= The records =
▼

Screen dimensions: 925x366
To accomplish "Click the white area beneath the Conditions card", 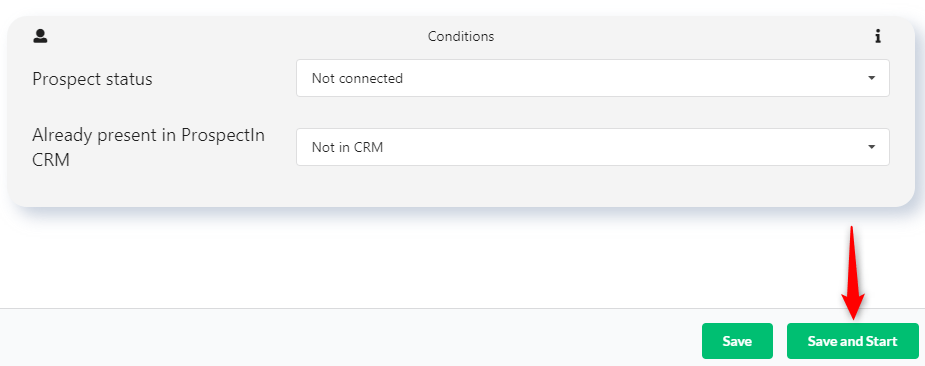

▲
▼

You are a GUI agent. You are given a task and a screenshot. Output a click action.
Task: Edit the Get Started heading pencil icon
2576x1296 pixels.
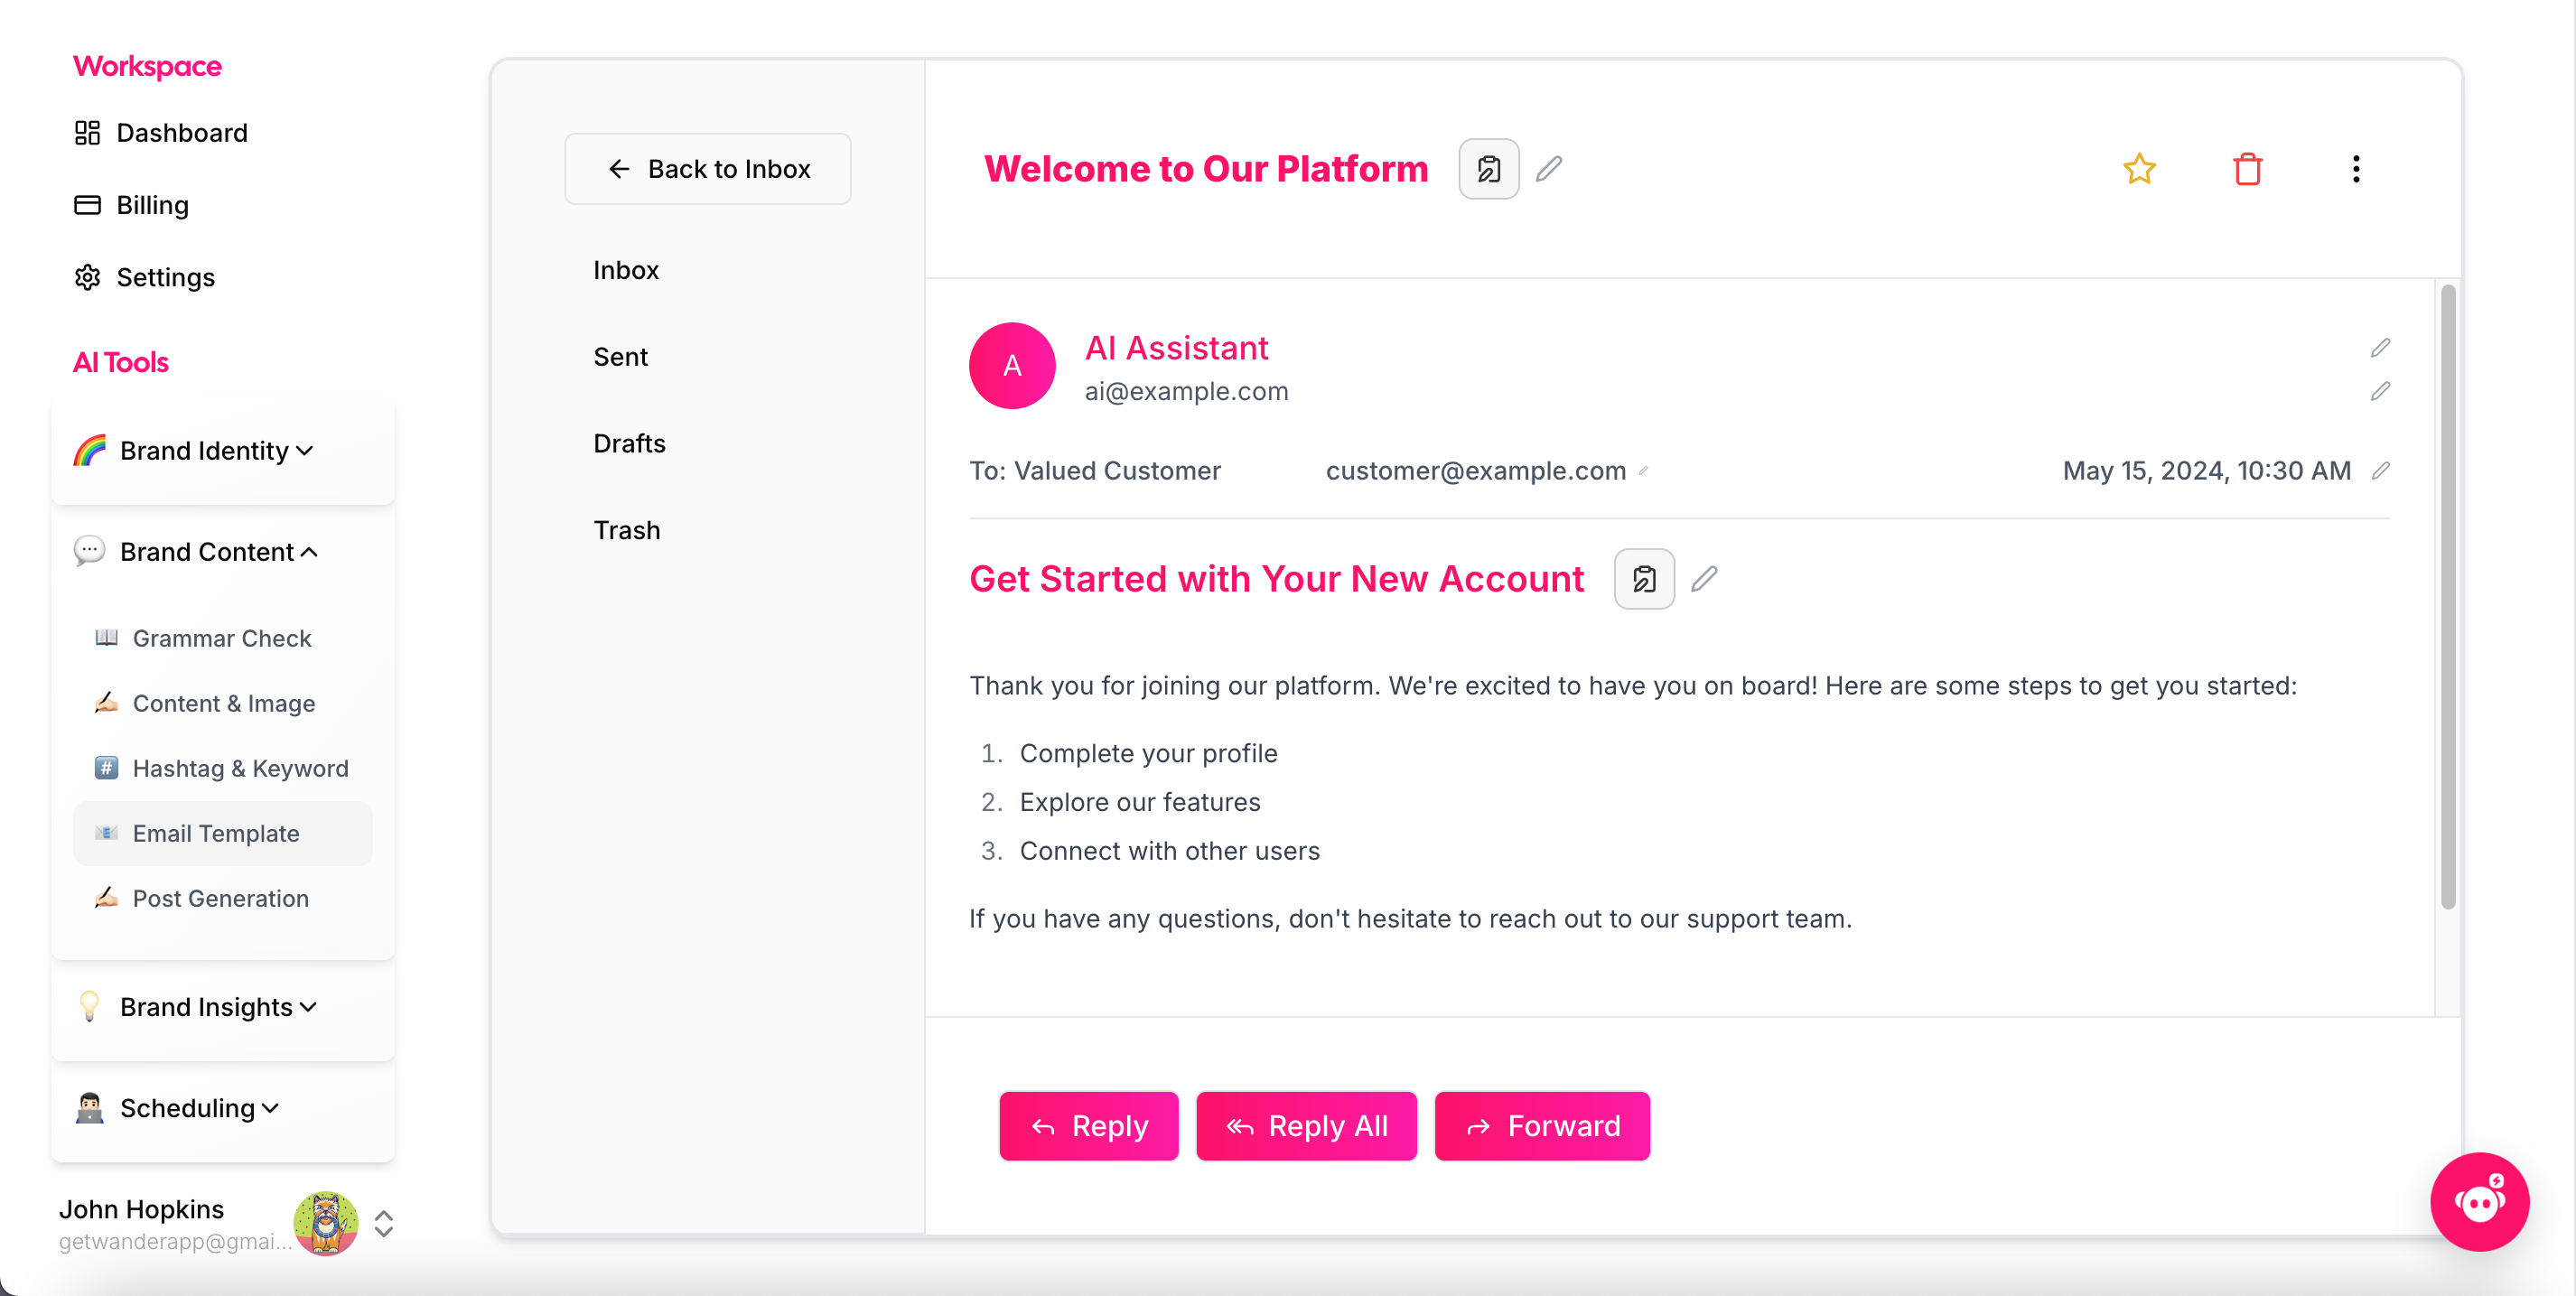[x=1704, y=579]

▲

Give back exactly the lines above that run from the one with "Screen dimensions: 925x366" to the one with "the white area", including both, with the pictures left out.

= Exercise output =
Screen dimensions: 925x366
To accomplish "Click the white area beneath the Conditions card", 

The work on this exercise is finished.